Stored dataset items
═══

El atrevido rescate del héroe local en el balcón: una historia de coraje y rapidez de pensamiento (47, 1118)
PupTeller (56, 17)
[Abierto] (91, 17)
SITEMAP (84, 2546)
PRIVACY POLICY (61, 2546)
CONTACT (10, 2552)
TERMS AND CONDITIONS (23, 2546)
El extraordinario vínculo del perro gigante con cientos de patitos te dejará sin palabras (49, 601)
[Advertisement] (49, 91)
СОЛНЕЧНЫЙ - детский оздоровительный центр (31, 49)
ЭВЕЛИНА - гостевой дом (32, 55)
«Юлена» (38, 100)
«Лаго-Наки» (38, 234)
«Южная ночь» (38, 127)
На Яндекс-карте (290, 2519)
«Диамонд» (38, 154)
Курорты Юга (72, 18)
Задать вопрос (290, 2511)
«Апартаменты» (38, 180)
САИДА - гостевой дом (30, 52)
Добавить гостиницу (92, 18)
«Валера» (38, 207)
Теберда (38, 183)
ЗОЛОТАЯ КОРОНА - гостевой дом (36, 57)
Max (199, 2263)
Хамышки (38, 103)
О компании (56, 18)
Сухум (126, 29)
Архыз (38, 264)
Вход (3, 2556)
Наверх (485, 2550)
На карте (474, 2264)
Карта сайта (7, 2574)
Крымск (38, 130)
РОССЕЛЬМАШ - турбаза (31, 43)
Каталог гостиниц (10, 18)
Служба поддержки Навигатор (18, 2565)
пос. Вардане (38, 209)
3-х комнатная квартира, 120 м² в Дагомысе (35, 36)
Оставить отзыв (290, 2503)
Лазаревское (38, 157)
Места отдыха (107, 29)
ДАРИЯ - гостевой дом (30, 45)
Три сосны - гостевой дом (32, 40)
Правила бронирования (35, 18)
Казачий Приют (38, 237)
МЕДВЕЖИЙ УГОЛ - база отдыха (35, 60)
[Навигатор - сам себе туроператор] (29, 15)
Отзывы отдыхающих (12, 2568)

═══

» Instructions to follow:
Write out every line of the data above again, keeping each line's text as it is, and offset its coordinates by adding 78 to both numbers.

» Written response:
El atrevido rescate del héroe local en el balcón: una historia de coraje y rapidez de pensamiento (125, 1196)
PupTeller (134, 95)
[Abierto] (169, 95)
SITEMAP (162, 2624)
PRIVACY POLICY (139, 2624)
CONTACT (88, 2630)
TERMS AND CONDITIONS (101, 2624)
El extraordinario vínculo del perro gigante con cientos de patitos te dejará sin palabras (127, 679)
[Advertisement] (127, 169)
СОЛНЕЧНЫЙ - детский оздоровительный центр (109, 127)
ЭВЕЛИНА - гостевой дом (110, 133)
«Юлена» (116, 178)
«Лаго-Наки» (116, 312)
«Южная ночь» (116, 205)
На Яндекс-карте (368, 2597)
«Диамонд» (116, 232)
Курорты Юга (150, 96)
Задать вопрос (368, 2589)
«Апартаменты» (116, 258)
САИДА - гостевой дом (108, 130)
Добавить гостиницу (170, 96)
«Валера» (116, 285)
Теберда (116, 261)
ЗОЛОТАЯ КОРОНА - гостевой дом (114, 135)
Max (277, 2341)
Хамышки (116, 181)
О компании (134, 96)
Сухум (204, 107)
Архыз (116, 342)
Вход (81, 2634)
Наверх (563, 2628)
На карте (552, 2342)
Карта сайта (85, 2652)
Крымск (116, 208)
РОССЕЛЬМАШ - турбаза (109, 121)
Каталог гостиниц (88, 96)
Служба поддержки Навигатор (96, 2643)
пос. Вардане (116, 287)
3-х комнатная квартира, 120 м² в Дагомысе (113, 114)
Оставить отзыв (368, 2581)
Лазаревское (116, 235)
Места отдыха (185, 107)
ДАРИЯ - гостевой дом (108, 123)
Три сосны - гостевой дом (110, 118)
Правила бронирования (113, 96)
Казачий Приют (116, 315)
МЕДВЕЖИЙ УГОЛ - база отдыха (113, 138)
[Навигатор - сам себе туроператор] (107, 93)
Отзывы отдыхающих (90, 2646)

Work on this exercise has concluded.